Aufgaben –
1. Prüfen Sie, ob die folgenden Aussagen mit dem Text über Punk in Lettland übereinstimmen, und antworten Sie jeweils mit Ja oder Nein samt den ausschlaggebenden Worten des Textes als wörtliches Zitat. (a) Die Band ŠNK besteht aus drei Frauen und einem Mann. (b) Das Festival Kartupelpalma 55 findet in Riga statt. (c) NIKOTINI ist die erste Band des Festivals.
2. Schreiben Sie aus dem Text über Punk in Lettland die Stelle von „Foto© by Andreas“ bis einschließlich „mit lettischen Texten.“ wortgetreu ab.

Textauszug –
■ ■ ■ ■ ■ ■ ■

ŠNK

Foto© by Andreas Michalke

Punk in Lettland

ŠNK – gesprochen: Schnick! – sind im Moment sehr leicht zu finden. Bereits in Berlin, am Anfang meiner Recherche über Punk in Lettland, stoße ich auf ihre Musik. „Pats Vainigs!“ ist das interessanteste lettische Album des Jahres. Gerade weil die Band, drei Frauen und ein Mann, keinen Pop, sondern feministischen, antikapitalistischen Riot-Grrrl-Garage-Punk machen. Natürlich mit lettischen Texten.

Am Samstag fahren wir mit dem Bus vorbei an den Plattenbauten der so genannten „Moskauer Vorstadt“, zum Kartupelpalma 55 Festival in der Kleinstadt Salaspils. Das gemütliche Städtchen hat sogar einen Botanischen Garten und offensichtlich öffentliches Geld zur Verfügung. Die Plakate für das Festival waren überall auf dem Weg von Riga nach Salaspils zu sehen. Bereits am Eingang werden wir zum Kartenkauf in das angrenzende nagelneue Kulturzentrum geschickt. Wir finden den Eingang nicht gleich. Auf einem Parkplatz steht, hinter einem Stromkasten versteckt, ein Mädchen und hört sich gerade NIKOTINI an, die zweite Band des Festivals. Als ich sie frage, wo es Karten für das Festival gibt, führt sie uns kurzerhand hin. Leider hat sie kein Geld für den Eintritt. 15 Euro wären zu viel, aber sie wohne in der Nähe und würde sich die ersten Bands eben nur anhören. „Die meisten Leute kommen nur wegen NIKOTINI und ŠNK“, fügt sie wissend hinzu. Da hätte ich ihr die 15 Euro am liebsten gegeben. Aber ich wollte sie auch nicht in Verlegenheit bringen. Wir schaffen es noch, die Hälfte des NIKOTINI-Sets zu sehen. Mich macht die aggressive Mischung aus Hardcore, Metal, Post- und Pop-Punk gleich ganz glücklich, obwohl die drei langhaarigen Boys und ihr räudiger Leadsänger nicht ganz zu der freundlichen, sommerlichen Umgebung passen. Vor der Bühne stehen ein paar Reihen mit Klappstühlen aus Holz auf dem Rasen.

■ ■ ■ ■ ■ ■ ■

Vorliegendes Material –
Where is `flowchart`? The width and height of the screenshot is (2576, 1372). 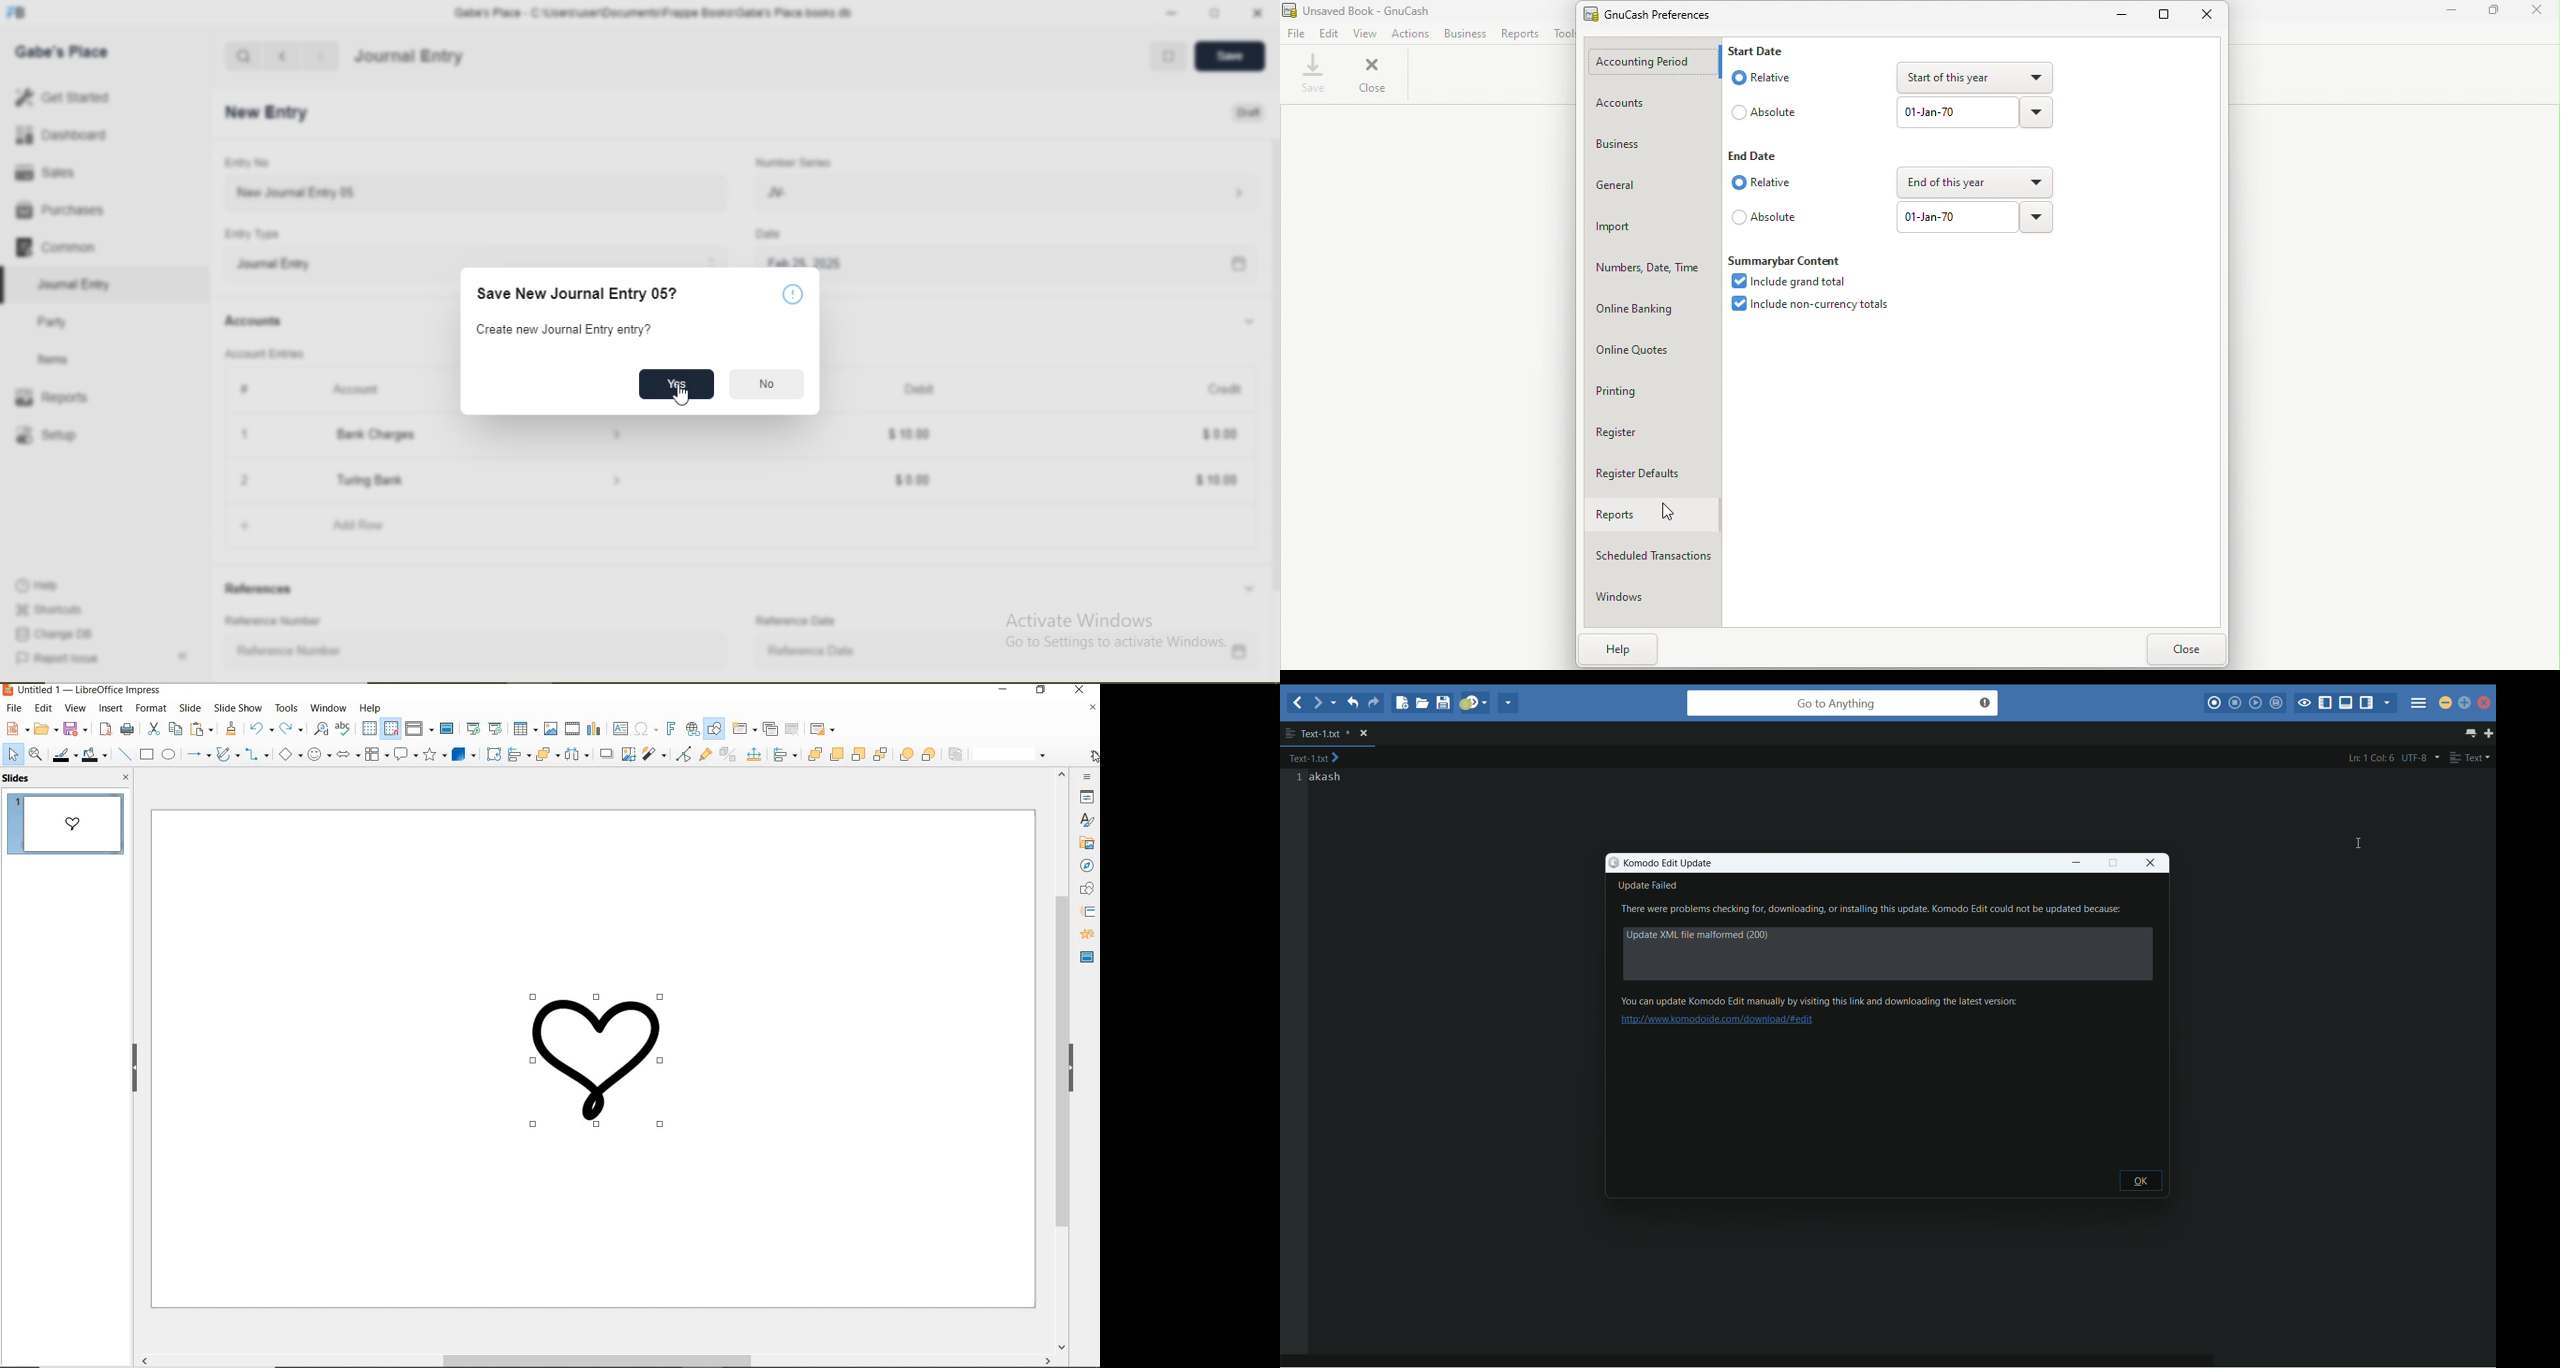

■ ■ ■ ■ ■ ■ ■

Schriftliche Antworten –
1.
(a) Ja: „drei Frauen und ein Mann“
(b) Nein: „in der Kleinstadt Salaspils“
(c) Nein: „die zweite Band des Festivals“

2.
Foto© by Andreas Michalke

Punk in Lettland

ŠNK – gesprochen: Schnick! – sind im Moment sehr leicht zu finden. Bereits in Berlin, am Anfang meiner Recherche über Punk in Lettland, stoße ich auf ihre Musik. „Pats Vainigs!“ ist das interessanteste lettische Album des Jahres. Gerade weil die Band, drei Frauen und ein Mann, keinen Pop, sondern feministischen, antikapitalistischen Riot-Grrrl-Garage-Punk machen. Natürlich mit lettischen Texten.